As I gained coding experience realised that in order to get work as a developer I needed to have a portal to show my coding skills and offer my services, so this became a third aim. Finally, dicovering fragment shader coding for the GPU gave me a new passion, and I am delighted to be able to show off some of the shaders I have built as embedded iframes.

UX

User stories:

  • User 1: ...is interested in exploring for aesthetic reasons.

    • Intended UX: a smooth and delightful journey into the art and animations without unwanted excess technical information or glitches. The user should be able to one into the art and ignore the tech stuff.
  • User 2: ...is interested in buying or using my art in some way.

    • Intended UX: as above, but also it should be easy for the user to contact me.
  • User 3: ... is interested in getting a website built, has a programming need, or is considering interviewing me as a candidate for a job.

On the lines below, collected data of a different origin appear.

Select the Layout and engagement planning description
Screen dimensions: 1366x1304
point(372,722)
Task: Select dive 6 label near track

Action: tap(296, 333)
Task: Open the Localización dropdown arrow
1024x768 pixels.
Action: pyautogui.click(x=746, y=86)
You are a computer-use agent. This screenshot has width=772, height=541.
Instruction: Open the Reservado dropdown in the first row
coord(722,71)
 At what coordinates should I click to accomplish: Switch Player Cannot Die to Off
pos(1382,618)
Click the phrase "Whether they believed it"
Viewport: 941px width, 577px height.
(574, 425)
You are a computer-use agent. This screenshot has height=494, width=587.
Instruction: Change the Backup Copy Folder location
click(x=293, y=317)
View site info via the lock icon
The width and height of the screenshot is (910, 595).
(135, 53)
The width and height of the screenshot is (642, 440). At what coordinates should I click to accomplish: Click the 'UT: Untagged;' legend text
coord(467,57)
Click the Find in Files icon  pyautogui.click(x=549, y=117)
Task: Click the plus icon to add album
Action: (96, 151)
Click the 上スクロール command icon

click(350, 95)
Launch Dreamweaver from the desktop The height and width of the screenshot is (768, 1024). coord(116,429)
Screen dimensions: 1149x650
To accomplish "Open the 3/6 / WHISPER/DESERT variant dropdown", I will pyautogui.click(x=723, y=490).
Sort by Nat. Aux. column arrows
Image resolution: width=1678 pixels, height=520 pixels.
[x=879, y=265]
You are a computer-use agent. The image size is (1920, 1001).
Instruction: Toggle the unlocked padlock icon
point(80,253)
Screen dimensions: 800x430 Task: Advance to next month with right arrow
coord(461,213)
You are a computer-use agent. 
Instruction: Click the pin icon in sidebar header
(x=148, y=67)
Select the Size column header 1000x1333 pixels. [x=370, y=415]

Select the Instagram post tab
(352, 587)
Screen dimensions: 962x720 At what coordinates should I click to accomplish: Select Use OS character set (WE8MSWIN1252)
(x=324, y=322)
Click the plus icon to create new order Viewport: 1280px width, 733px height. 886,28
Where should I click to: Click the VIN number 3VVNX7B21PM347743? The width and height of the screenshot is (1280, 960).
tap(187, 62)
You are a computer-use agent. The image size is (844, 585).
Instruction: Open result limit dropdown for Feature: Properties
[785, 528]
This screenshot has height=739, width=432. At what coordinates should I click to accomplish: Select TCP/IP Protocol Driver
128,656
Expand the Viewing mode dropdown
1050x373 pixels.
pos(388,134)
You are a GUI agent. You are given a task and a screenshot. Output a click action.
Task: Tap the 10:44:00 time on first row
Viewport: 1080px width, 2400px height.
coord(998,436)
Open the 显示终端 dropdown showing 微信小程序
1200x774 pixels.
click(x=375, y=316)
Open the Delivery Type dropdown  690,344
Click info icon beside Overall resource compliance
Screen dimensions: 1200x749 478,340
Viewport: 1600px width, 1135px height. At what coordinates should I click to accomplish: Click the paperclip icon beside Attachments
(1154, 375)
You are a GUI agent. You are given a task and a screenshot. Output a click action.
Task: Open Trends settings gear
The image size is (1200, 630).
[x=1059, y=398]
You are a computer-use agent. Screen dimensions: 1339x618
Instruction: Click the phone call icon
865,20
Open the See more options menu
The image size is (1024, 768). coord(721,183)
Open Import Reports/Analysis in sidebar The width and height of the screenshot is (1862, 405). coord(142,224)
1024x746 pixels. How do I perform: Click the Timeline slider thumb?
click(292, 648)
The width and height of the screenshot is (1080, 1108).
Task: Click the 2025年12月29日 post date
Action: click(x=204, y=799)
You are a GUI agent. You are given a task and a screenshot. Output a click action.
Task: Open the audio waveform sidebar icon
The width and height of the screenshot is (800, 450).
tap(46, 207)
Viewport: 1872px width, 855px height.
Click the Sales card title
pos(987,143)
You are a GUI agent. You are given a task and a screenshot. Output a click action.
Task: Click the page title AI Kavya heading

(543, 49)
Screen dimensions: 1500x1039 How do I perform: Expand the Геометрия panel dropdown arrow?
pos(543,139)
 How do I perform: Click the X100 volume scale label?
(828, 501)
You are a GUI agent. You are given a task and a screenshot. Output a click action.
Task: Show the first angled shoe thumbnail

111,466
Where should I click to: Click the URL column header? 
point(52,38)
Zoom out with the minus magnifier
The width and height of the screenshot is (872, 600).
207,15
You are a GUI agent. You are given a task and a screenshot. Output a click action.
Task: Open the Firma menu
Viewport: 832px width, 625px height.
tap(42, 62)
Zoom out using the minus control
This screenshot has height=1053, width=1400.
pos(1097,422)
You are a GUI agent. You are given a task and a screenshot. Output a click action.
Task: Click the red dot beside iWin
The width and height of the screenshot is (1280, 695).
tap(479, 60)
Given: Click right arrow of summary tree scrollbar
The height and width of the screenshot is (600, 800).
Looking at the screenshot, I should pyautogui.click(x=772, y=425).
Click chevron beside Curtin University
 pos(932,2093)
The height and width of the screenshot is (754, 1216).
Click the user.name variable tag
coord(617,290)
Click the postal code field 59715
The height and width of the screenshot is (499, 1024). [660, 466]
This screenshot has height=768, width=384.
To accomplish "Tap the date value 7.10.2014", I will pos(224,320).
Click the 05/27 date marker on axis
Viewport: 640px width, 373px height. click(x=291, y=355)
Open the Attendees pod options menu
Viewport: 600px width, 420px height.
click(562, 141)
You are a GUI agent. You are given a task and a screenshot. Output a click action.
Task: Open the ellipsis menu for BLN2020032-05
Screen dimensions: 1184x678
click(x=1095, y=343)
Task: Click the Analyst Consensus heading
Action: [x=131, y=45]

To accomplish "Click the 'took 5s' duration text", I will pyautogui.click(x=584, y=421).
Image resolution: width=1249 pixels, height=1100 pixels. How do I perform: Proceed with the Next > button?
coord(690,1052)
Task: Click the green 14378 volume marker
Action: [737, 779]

    • Intended UX: the website should demonstrate my technical skills by operating smoothly. It should be easy to find information about me. The site should conform to accepted standards overall and exhibit expected behaviour, such as social media icons dwelling in a footer and linking as expected. The code should be well-structured and clean with good indentation and use of white space, not minified or obfuscated. The site and associated resources should load fast.

Features

  • A Home page with a short article and some images and/or media, and links to other pages
  • A Coding page linking to articles I have written about coding, maths and the digital world in general
  • Separate pages for each of the articles
  • A Food page where I blog about growing and cooking food
  • A Music page with links to or embedded videos or audio files of my playing
  • An About page where I present a personal resume, info about the site, and contact info
  • An Art page displaying some of my fractal images.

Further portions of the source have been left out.